Things to do before GUI-developers can start their work
Subject: Things to do before GUI-developers can start their work
From: C Y
Date: Wed, 11 Jun 2003 07:42:55 -0700 (PDT)
--- Raymond Toy <toy@rtp.ericsson.se> wrote:
> >>>>> "CY" == C Y <smustudent1@yahoo.com> writes:
>
> CY> this issue. Also, communication mechansims between processes
> are
> CY> different on different platforms - on Linux it's pipes for
> example, but
> CY> IIRC Windows cannot handle them, at least not in the same
> way. I
>
> Sockets. Every system we currently support and probably will support
> has sockets because every system has a web browser. :-)
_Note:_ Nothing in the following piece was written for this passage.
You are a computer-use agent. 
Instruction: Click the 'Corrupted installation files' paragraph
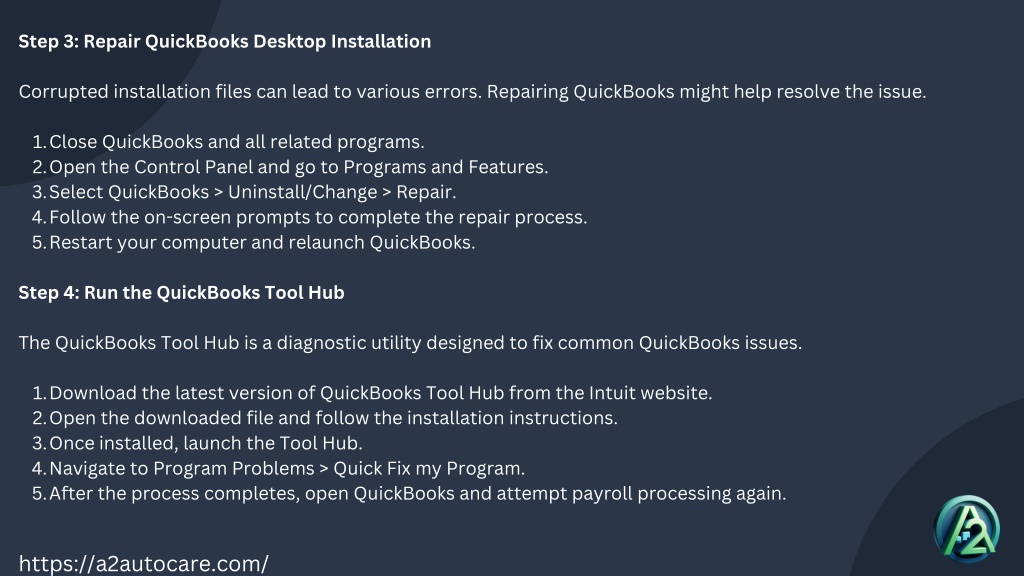472,92
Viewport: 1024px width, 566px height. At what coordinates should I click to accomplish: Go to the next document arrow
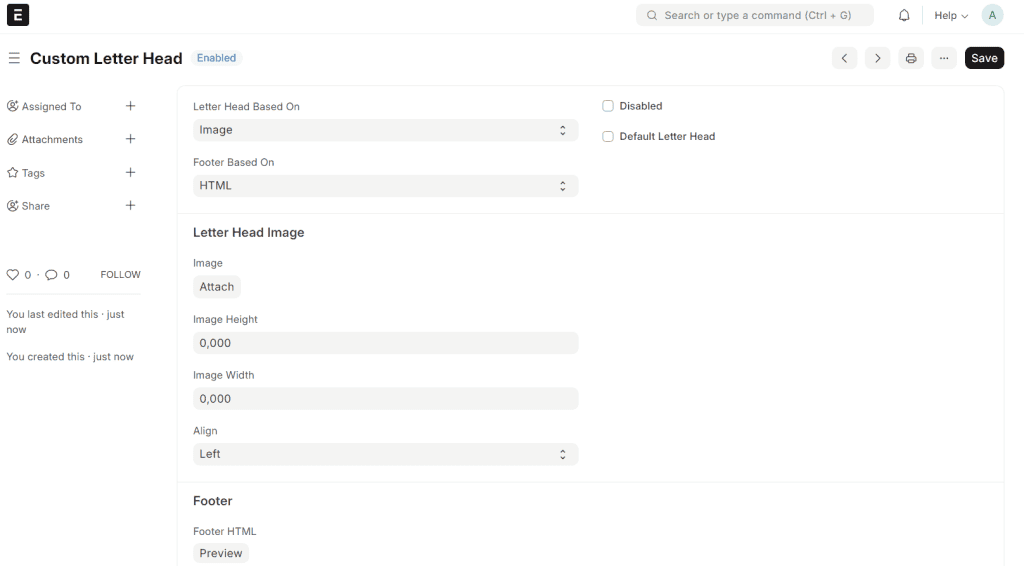(x=877, y=58)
Um. Hmm. OK, I don't know much about those. How hard is it to
program for them in lisp?
Can someone explain to me why everyone likes the math-kernel/GUI setup?
The only benefits I can see are:
1) Allows the creation of lots of GUIs easily.
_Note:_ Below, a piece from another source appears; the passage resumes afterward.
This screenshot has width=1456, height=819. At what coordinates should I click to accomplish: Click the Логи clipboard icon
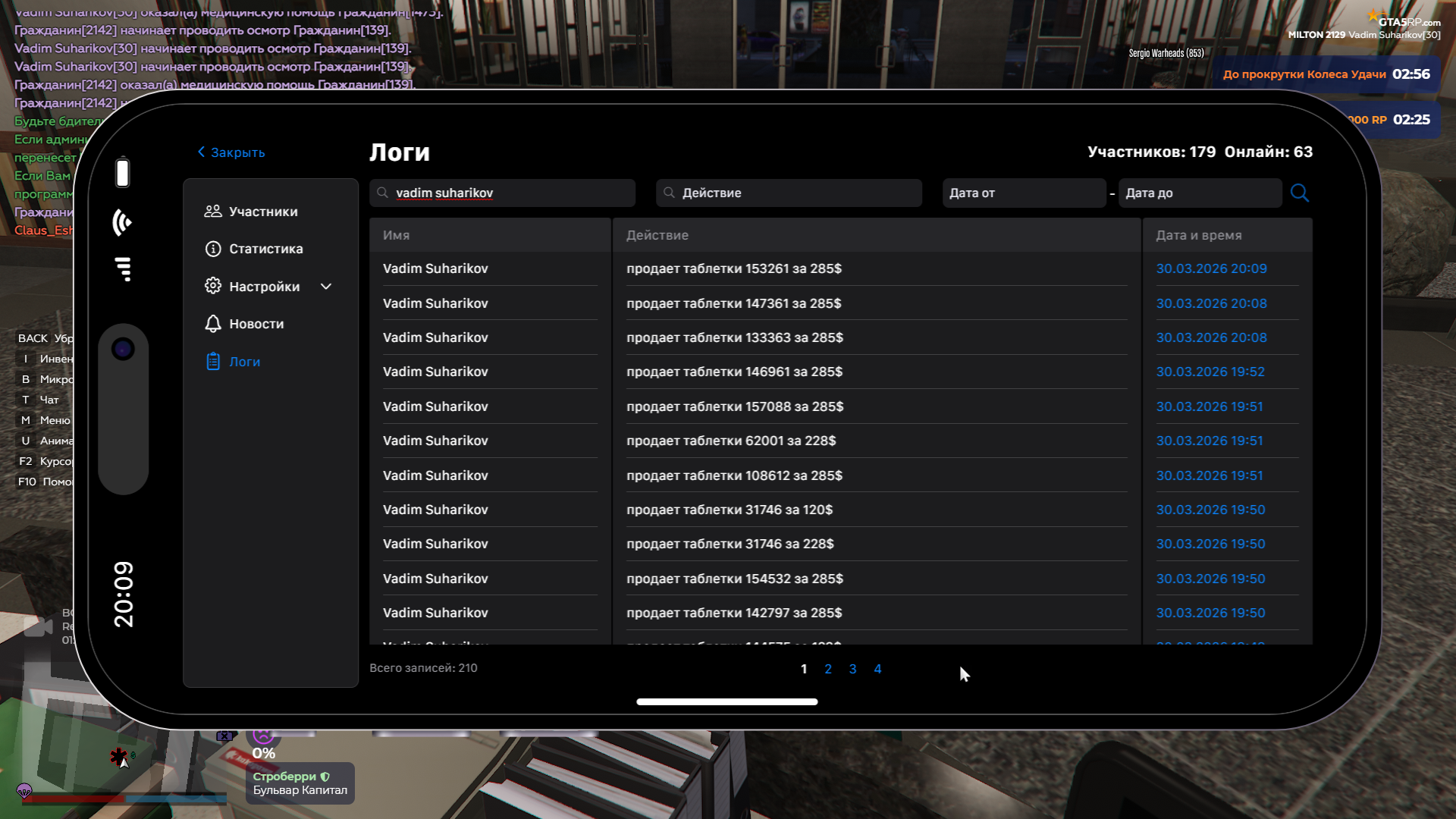coord(213,362)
This is the most compelling reason I can see to add the ability for
Maxima to function in this way, but does not justify it as the default.
2) Allows restart of the "kernel" without the interface dying.
I'm not convinced as to why this is worth the considerable effort
required to set up communication. If things are designed properly,
surely the advantages of a kernel setup can be implimented in a more
closely tied system. And even if there is no way to avoide taking down
the interface with the kernel in such a system, proper handling of
document saving (which should be implimented in any case should the
front end be the one to crash) could save the document. I suppose one
could want to separate them in order to be able to restart the GUI to
connect to a long running math kernel process that didn't die with the
GUI, but is that really worth the pain of separate parts and
communication between them? How would the GUI know what was going on
in the kernel it connects to, or even connect to it if it's a single
thread process? How could the kernel communicate that it was running
and not hung? (I.e. - how would the GUI know it had connected to a
valid maxima kernel?) In a threaded lisp I think a single process could
allow the math to survive the GUI, though I know only a few of the
lisps we run on support threads.
The reason I like the idea of everything running in one image is it
allows a Lisp based GUI to talk to the Maxima system at basically every
level, since all the information is accessible to it by default. I'm
not sure if such a setup would require threads though - quite possibly
it would to be usable. I suppose that limits the native lisp idea to
CMUCL and SBCL currently, which is not so good.